Work together on papers - eDiffi

KevinB · November 3, 2022, 2:29pm

I saw a new paper yesterday when looking at mlfeed.tech and it seems like it is worth exploring. [2211.01324] eDiffi: Text-to-Image Diffusion Models with an Ensemble of Expert Denoisers (arxiv.org)

If anybody else is interested, feel free to share questions or insights on here. I am planning on implementing this and will post here as I figure things out!

Fahim · November 3, 2022, 3:03pm

I saw that too and it looked really interesting, but I wasn’t sure how to even get started on that one since it talks about using multiple text encoders and mixing their output to guide the diffuser or something like that?

But if you have an idea as to how to get started, I’d be interested to participate …

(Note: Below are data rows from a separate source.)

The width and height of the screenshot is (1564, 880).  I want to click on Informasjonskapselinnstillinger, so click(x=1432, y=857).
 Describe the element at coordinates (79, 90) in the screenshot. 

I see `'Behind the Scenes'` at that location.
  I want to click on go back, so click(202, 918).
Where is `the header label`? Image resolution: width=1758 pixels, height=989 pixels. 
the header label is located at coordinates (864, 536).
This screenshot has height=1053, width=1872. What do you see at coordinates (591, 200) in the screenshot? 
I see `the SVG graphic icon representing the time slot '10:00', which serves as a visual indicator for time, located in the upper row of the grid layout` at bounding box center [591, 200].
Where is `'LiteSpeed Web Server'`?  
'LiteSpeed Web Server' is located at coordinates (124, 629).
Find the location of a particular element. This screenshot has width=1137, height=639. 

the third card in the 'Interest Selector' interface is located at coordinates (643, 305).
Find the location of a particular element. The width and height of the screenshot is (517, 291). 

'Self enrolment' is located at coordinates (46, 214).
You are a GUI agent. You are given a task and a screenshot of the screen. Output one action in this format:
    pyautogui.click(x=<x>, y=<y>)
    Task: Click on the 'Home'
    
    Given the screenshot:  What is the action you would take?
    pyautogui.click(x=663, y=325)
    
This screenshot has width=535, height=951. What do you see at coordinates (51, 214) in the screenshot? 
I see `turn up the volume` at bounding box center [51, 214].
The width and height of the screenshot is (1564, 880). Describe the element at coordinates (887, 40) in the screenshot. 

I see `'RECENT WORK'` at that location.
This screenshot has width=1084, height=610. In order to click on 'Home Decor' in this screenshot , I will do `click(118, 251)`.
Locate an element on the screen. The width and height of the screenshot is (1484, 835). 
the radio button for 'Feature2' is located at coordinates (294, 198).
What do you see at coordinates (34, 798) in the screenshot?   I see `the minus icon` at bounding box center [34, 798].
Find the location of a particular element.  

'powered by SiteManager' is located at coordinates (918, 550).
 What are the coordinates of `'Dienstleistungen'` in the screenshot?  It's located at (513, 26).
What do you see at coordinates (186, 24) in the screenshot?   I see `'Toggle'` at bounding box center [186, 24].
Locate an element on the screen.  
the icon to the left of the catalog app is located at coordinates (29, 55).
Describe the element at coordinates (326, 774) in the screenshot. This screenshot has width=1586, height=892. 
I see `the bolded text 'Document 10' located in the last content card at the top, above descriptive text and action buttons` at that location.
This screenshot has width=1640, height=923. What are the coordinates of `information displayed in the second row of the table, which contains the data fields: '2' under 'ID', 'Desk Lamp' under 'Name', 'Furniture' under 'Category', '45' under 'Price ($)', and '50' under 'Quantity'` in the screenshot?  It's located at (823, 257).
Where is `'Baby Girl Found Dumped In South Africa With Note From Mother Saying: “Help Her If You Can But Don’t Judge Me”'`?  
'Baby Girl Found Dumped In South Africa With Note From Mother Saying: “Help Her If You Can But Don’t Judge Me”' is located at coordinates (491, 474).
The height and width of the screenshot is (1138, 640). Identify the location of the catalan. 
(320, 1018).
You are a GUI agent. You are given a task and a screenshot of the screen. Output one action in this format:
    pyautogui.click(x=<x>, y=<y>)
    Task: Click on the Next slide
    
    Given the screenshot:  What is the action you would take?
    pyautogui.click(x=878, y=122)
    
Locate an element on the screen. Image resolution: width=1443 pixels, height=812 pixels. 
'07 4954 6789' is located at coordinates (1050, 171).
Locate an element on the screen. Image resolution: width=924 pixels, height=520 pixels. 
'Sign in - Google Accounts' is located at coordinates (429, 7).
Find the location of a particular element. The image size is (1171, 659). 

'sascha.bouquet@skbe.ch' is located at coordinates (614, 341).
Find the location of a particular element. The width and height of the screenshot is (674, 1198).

KevinB · November 3, 2022, 8:44pm

Well based on this, I don’t think it is going to be possible to replicate 100%, but this kind of feels like overkill:

I’m still going to try implementing a version of this, but not sure what it will look like yet. The massive amount of hardware really doesn’t seem to be the important concept coming out of this paper though.

johnrobinsn · November 3, 2022, 8:45pm

Impressive!

Fahim · November 4, 2022, 12:33am

Ah, I didn’t notice that part at all I generally skim through the papers to see if I can implement something and if it doesn’t make a lot of sense to me as to how I could get started, then I stop …

Something with similarly good output, but possibly easier to implement was UPainting. I considered starting a work together for that one but again, didn’t know how to get started because the addition there is an image-text matching component and I wasn’t sure what that looked like …

Raymond-Wu · November 4, 2022, 6:28am

I posted about this in discord the other day. I’m new to implementing diffusion models but I’d be down to try!

KevinB · November 5, 2022, 10:36pm

One thing that seems important to properly implement this paper is to understand this other paper: [2205.11487] Photorealistic Text-to-Image Diffusion Models with Deep Language Understanding (arxiv.org) I had heard of this paper before called “Imagen”. I’m going to step back on eDiffi and try implementing Imagen instead before I come back to this!

Fahim · November 6, 2022, 12:58am

I believe there’s an implementation of Imagen around … If I recall correctly, by LucidRains(?) I’m going off of memory here. You have to train your own data for that though and that was something I tried to get going on Apple MPS way back when … Let me see if I can find the repo, it might be helpful for your research?

Found it … Here you go:

Fahim · November 7, 2022, 1:36am

Also, here’s an implementation of part of eDiffi:

Raymond-Wu · November 11, 2022, 1:41am

There’s a new version of the paper: https://arxiv.org/pdf/2211.01324.pdf. New website and new video as well.

https://deepimagination.cc/eDiff-I/